I'm just thinking though, will the added turbulence between the truck and trailer be noticeable? Also seems like more wind would be hitting the trailer? How does it affect the handling?

Has anyone gone from a cap to a tanneau cover or visa versa? How do you rate the differences?

Thanks,

John


----------



## Oregon_Camper (Sep 13, 2004)

Do you ever see yourself buying a 5th wheel trailer?

Even before I had a 5th wheel, I preferred a tonneau cover over a canopy. The tonneau just offers my flexibility for the way we use the truck. Where ever I am with the truck, I can quickly roll up the cover and have full access to the bed vs being limited to a the height of a canopy. Can't even fathom having to put a canopy on/off (and storing it) for times when you need to haul something tall.


----------



## Leedek (Nov 28, 2010)

I don't see me buying a fifth wheel trailer. I have had a Snug Lid / Snug Top on my Silverado for over twenty years, covering two different trucks. I like the hard surface and "lockable" storage of the lid. It keeps honest people honest. I had a soft tonneau cover years ago and it was OK.

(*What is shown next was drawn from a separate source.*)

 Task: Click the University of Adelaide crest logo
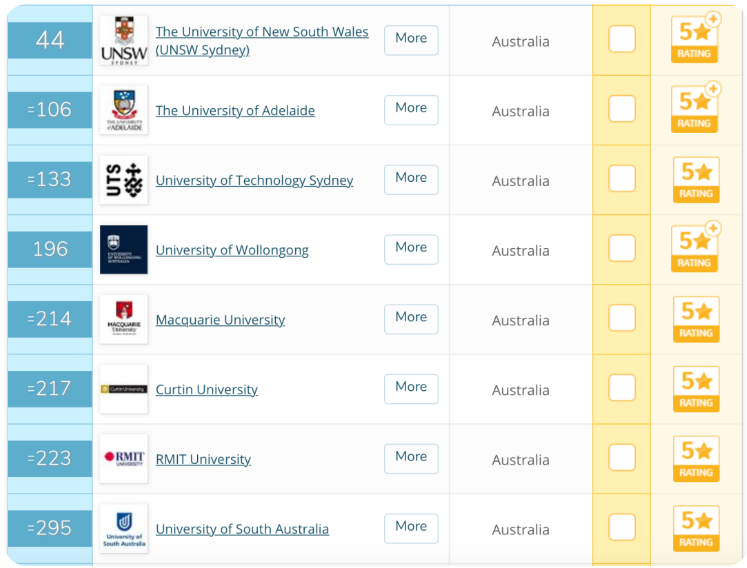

http://i107.photobucket.com/albums/m285/leedek/Home/Outbackers/DSCN2368.jpg

My truck is 2WD and lower than 4WD. The Lid adds a finished appearance that I appreciate.

Leigh


----------



## fjr vfr (Apr 6, 2016)

I don't see myself buying a 5th wheel trailer. It's just two of us. I do like the hard lockable covers, but when away from home and I need the bed for a big item, then what? The soft covers are more versatile, but there is the security issue. Each solution has it's pros and cons.

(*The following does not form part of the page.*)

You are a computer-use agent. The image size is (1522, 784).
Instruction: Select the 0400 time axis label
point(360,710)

I am still curious about the difference in towing when it comes to the aerodynamics? The trailer must catch more wind with the tonneau.

Thanks,

John


----------



## Oregon_Camper (Sep 13, 2004)

fjr vfr said:


> I don't see myself buying a 5th wheel trailer. It's just two of us. I do like the hard lockable covers, but when away from home and I need the bed for a big item, then what? The soft covers are more versatile, but there is the security issue. Each solution has it's pros and cons.
> 
> I am still curious about the difference in towing when it comes to the aerodynamics? The trailer must catch more wind with the tonneau.
> 
> ...


Regardless of which cover you buy...if someone really want into your truck...none will help.

Aerodynamics is a toss up. Will you see better MPG...maybe? Do you drive out of your way to save .03c on gas? I don't...some things are just 'what they are" and I go about my business.

I would decide based on your usage (tonneau or canopy) and not think about the other stuff.


----------



## Leedek (Nov 28, 2010)

Now there's a hobby for me in retirement. Determining drag coefficients for pickup trucks with and without tonneau covers versus no cover versus canopy. 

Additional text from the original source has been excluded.